The key emerging protocols are Mastercard’s Verifiable Intent (co-developed with Google), Visa’s Trusted Agent Protocol (TAP), Google’s Agent Payments Protocol (AP2), and the Web Bot Auth standard. These protocols create a trust layer for agentic commerce by clarifying who is acting, what they have been authorized to do, and how that authority was granted. Early adoption gives merchants stronger evidence trails for dispute resolution.

How does the EU AI Act affect agentic commerce?

The EU AI Act becomes fully applicable in August 2026 with provisions covering transparency, human oversight, and risk management for AI systems. Brands selling into European markets should begin classifying their AI-related commerce interactions, implementing documentation requirements, and building governance processes. Penalties can reach EUR 35 million or 7% of worldwide annual turnover.

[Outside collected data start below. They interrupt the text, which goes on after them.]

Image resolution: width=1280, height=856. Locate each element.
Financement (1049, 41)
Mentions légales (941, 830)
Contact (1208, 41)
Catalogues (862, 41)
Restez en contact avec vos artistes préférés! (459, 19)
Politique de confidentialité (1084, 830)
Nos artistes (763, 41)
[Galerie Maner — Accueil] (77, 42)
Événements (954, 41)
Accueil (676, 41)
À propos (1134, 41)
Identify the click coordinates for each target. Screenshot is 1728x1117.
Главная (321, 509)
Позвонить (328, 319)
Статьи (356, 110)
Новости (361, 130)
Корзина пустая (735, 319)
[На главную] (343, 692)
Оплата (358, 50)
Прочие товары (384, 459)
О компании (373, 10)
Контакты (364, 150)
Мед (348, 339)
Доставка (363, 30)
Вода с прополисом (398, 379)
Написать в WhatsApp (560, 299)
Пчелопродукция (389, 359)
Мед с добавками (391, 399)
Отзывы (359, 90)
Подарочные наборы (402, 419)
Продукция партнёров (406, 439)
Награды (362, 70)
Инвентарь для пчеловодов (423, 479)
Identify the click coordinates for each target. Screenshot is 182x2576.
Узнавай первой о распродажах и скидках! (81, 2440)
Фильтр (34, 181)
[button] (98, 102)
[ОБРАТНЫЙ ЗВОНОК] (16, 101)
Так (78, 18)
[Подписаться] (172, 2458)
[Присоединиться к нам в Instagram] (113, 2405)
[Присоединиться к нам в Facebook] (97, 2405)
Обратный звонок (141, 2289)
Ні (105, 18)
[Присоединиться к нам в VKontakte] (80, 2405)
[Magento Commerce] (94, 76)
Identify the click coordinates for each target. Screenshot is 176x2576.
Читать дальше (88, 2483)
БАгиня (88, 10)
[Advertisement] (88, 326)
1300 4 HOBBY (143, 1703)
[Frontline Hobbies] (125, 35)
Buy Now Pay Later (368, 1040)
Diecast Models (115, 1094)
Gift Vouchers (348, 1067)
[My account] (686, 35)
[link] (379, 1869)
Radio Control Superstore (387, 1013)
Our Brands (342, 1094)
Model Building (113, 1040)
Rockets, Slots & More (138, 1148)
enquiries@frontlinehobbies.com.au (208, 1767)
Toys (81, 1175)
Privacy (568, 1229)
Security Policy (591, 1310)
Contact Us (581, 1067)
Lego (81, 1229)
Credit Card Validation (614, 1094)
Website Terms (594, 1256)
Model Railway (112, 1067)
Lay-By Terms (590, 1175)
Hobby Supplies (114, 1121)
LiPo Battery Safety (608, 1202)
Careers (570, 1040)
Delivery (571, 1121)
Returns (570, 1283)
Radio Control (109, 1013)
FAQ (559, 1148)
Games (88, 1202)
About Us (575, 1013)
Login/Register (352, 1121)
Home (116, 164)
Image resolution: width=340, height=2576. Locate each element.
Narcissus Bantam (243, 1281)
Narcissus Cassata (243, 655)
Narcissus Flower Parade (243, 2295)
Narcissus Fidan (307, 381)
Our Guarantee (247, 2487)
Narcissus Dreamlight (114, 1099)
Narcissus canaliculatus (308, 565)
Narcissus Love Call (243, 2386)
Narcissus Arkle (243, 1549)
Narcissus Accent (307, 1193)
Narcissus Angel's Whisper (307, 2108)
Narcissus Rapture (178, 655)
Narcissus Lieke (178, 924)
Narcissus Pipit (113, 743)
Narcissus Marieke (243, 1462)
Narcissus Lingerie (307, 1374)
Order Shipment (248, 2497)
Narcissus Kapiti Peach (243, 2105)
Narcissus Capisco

Conclusion: Safety Is a Design Choice, Not a Waiting Game

Agentic commerce is not inherently safe or unsafe; it is a design decision spanning product data, security, contracts, analytics, and governance. The payments networks, fraud platforms, and compliance experts we reviewed for this piece are aligned on one core point: AI agents will buy more and more physical goods, and the threat landscape will intensify as fraudsters adopt the same tools consumers do.

The brands that win will not be those that wait for perfect regulation or finished standards. They will be the ones that implement EDGAR-style governance, adopt Know Your Agent frameworks, build agent-readable catalogs, and negotiate clear rules of engagement for AI shoppers, starting now.

Safe agentic commerce is not a destination. It is a practice. And the earlier you start, the stronger your position when agent-driven demand goes from niche to normal.